Determinants are mathematical quantities associated with square matrices. They have several important properties that are useful in various mathematical applications.
Determinant of a Scalar Multiple: If a matrix A is multiplied by a scalar k, the determinant of the resulting matrix is k times the determinant of A. For example, if A = [[2, 3], [4, 6]], then the determinant of A is (2 * 6) - (3 * 4) = 0, and if we multiply A by 2, we get [[4, 6], [8, 12]], which has a determinant of (4 * 12) - (6 * 8) = 0.
Determinant of a Transpose: The determinant of a matrix A is equal to the determinant of its transpose, denoted as det(A) = det(A^T). This property can be useful in certain calculations.
Determinant of a Product: The determinant of a product of two matrices is equal to the product of their determinants, i.e., det(AB) = det(A) * det(B).
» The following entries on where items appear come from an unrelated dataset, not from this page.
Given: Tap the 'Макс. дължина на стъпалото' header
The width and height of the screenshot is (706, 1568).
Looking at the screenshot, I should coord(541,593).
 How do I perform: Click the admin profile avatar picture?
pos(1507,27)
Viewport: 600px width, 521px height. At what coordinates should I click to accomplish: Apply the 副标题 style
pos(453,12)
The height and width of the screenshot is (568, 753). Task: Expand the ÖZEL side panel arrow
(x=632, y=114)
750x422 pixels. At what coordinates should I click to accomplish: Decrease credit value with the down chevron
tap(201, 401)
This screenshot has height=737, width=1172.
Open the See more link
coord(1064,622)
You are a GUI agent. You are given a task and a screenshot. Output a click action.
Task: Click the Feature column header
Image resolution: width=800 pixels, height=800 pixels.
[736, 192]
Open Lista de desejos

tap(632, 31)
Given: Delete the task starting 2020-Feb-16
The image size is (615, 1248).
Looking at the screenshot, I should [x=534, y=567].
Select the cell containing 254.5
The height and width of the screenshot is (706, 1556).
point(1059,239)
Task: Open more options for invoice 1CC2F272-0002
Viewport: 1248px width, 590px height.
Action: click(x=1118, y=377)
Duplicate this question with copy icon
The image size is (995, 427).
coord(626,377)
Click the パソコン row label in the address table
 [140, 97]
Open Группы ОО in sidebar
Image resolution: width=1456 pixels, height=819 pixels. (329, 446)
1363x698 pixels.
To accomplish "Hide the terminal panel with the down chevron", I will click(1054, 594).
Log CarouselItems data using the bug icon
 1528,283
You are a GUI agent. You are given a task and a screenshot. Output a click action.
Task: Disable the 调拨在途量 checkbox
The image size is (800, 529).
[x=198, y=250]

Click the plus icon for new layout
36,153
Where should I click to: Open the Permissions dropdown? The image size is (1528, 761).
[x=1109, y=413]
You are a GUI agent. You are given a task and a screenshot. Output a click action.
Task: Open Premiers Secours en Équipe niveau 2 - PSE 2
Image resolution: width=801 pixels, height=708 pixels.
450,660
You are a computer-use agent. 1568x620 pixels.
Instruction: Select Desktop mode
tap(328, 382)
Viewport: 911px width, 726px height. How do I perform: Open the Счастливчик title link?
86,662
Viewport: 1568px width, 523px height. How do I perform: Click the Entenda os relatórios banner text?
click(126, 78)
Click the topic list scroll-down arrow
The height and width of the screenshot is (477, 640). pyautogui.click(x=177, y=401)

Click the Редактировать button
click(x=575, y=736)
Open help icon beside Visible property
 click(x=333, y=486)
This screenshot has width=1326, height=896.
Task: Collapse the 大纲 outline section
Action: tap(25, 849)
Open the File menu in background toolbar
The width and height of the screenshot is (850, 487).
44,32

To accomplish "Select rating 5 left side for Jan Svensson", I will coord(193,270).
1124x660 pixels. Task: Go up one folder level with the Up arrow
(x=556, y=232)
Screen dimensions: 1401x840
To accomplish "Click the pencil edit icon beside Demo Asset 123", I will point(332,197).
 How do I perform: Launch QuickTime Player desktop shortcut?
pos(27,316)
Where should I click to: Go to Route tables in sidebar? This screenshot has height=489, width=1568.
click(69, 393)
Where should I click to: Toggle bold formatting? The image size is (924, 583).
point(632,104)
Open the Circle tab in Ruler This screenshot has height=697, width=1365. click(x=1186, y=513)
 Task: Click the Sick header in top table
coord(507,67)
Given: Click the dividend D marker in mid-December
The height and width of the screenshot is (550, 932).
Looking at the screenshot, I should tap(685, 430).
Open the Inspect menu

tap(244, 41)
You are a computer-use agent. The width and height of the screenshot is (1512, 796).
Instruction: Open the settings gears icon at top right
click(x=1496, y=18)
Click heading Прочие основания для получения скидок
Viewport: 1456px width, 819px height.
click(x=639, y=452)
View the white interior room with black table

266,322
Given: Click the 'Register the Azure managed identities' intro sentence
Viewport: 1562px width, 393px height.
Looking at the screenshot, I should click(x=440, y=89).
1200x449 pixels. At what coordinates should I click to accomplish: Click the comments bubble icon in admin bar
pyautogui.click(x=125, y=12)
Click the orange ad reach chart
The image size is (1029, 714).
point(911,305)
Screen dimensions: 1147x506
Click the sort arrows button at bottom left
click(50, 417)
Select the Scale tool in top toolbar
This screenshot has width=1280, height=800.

This property allows us to simplify calculations involving determinants of matrix products.
Determinant of an Inverse: If A is an invertible matrix, then the determinant of its inverse is equal to the reciprocal of the determinant of A, i.e., det(A^-1) = 1 / det(A). This property is crucial in solving systems of linear equations using matrix inversion.
These properties provide valuable insights and shortcuts in solving various mathematical problems involving determinants.